31 Days / The Self

by Samantha Wall / Amie Zimmerman

Amie Zimmerman tells us in her poem, The Self, which is accompanied by and faced with the metamorphic, gradient illustrations of Samantha Wall's 31 Days to create a collaborative excoriation of an identity of society's worst behaviors. In an effort to get at the root of true evil (i.e. violence, fascism, exploitation, colonization, etc.) both artist and poet peel away at the human inability to interact with society without (un)conscious integration. Zimmerman, whose poem meanders through both waking and dream states, assesses our current political turmoil, our fragile ecology, our sociopaths and demagogues who lead our country further into darkness, while also accounting for her own culpability. "Look at me/demanding anything," she states in a paradoxical gesture of power and abnegation.

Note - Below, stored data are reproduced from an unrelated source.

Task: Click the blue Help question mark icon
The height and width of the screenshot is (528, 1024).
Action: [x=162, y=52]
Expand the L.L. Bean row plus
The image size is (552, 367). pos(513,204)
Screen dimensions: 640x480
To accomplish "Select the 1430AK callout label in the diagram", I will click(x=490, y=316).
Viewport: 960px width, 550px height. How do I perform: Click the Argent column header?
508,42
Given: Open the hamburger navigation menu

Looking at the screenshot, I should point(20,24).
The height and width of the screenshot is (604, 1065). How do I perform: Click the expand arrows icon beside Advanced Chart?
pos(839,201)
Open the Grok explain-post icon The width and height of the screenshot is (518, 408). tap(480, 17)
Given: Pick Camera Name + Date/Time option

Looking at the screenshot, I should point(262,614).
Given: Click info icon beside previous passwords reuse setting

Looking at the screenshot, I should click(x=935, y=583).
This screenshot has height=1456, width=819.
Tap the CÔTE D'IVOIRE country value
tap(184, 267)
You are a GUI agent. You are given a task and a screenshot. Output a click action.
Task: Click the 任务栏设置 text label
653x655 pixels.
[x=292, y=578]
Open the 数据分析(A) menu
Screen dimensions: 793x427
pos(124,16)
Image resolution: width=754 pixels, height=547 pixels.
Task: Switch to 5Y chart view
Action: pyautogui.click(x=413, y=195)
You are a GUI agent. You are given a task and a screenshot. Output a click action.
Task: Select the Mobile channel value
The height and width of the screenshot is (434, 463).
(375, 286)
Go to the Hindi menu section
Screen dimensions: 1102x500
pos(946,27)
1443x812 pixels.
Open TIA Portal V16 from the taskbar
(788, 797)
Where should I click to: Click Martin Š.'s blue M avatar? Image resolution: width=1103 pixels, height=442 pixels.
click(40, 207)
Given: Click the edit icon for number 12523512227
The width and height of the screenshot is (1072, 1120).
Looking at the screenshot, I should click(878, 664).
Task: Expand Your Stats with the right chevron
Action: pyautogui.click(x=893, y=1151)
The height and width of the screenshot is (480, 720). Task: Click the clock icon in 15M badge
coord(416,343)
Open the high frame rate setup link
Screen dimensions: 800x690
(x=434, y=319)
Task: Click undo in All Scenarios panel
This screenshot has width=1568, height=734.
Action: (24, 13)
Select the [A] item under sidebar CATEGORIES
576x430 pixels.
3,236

Opposite of Zimmerman's poem is Wall's series of fists created daily during the month of January 2017. In Wall's drawings, the self is also subject to forces beyond its control, accounting for an irresolute, perishing subjectivity while also maintaining a gesture of power, solidarity, and integrity. 31 Days/The Self reminds us that the way forward is not through attrition, not through the simplification of dualism, but through a radical recodification of our own identity that takes into account what we have yet to unpack, that our harms are not singular, solipsistic blips in the atmosphere, that our harms are systemic, that they are the harms of the many.